Ob die von Ilicak und Birdal angestrengten Gerichtsverfahren überhaupt in Gang kommen und wie sie gegebenenfalls ausgehen werden, bleibt abzuwarten. Aber weit unbequemer als die möglichen juristischen Verwicklungen ist für die türkischen Generäle die nun immer intensivere Diskussion um die Rolle des Militärs in der Politik des Landes.

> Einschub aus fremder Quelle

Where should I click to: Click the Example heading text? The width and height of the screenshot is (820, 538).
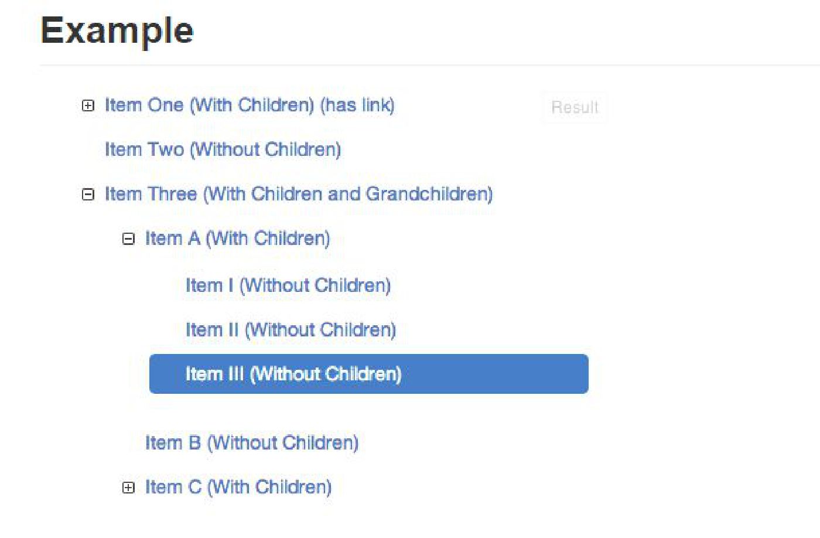pos(117,30)

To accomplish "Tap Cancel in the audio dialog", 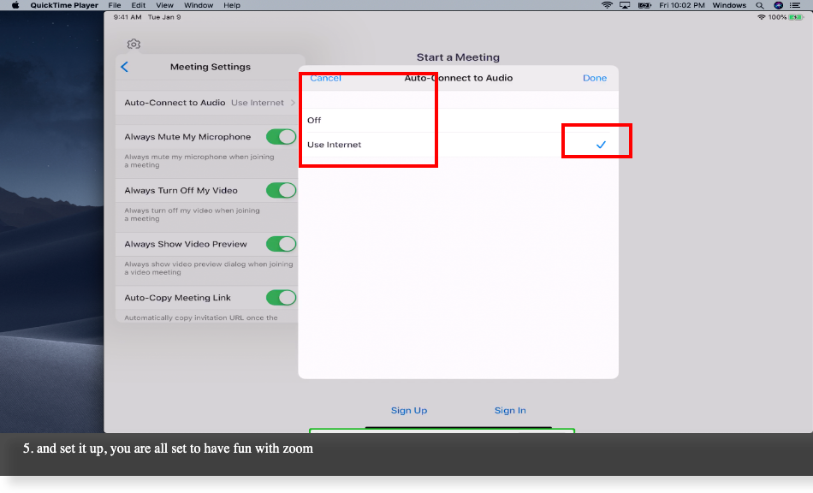I will click(x=325, y=78).
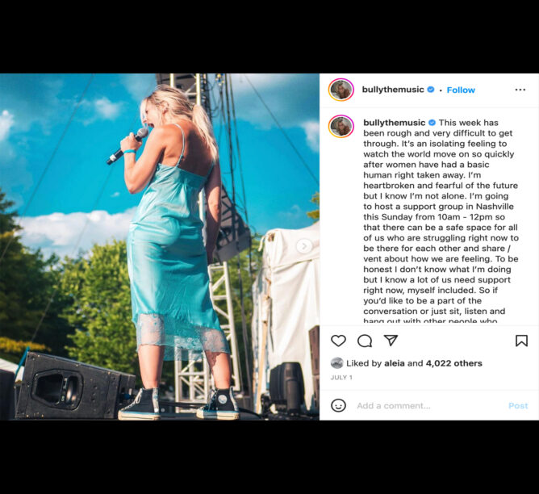Click the verified badge next to header username
This screenshot has width=539, height=494.
tap(430, 90)
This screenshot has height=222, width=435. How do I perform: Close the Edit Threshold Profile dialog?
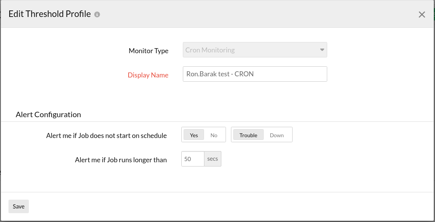pos(422,15)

"Eine neue Ära" sei mit der Veröffentlichung der jüngsten Dokumente angebrochen, meint der prominente Journalist Mehmet Ali Birand, der in einem 1998 von den Generälen ausgearbeiteten Papier ebenfalls als PKK-Sympathisant an den Pranger gestellt wurde und deshalb seinen damaligen Job verlor.

Die dominierende Rolle der türkischen Militärs, die seit 1960 drei Mal putschten, beschäftigt auch die Europäische Union.In ihrem jetzt veröffentlichten Gutachten zur Beitritts-Partnerschaft mit den EU-Kandidaten verlangt die Brüsseler Kommission von der Türkei unter anderem, das Militär unter zivile Kontrolle zu bringen. Aber bisher zeigen die türkischen Generäle keine Bereitschaft, sich von der Rolle als Oberaufseher des Landes zu verabschieden.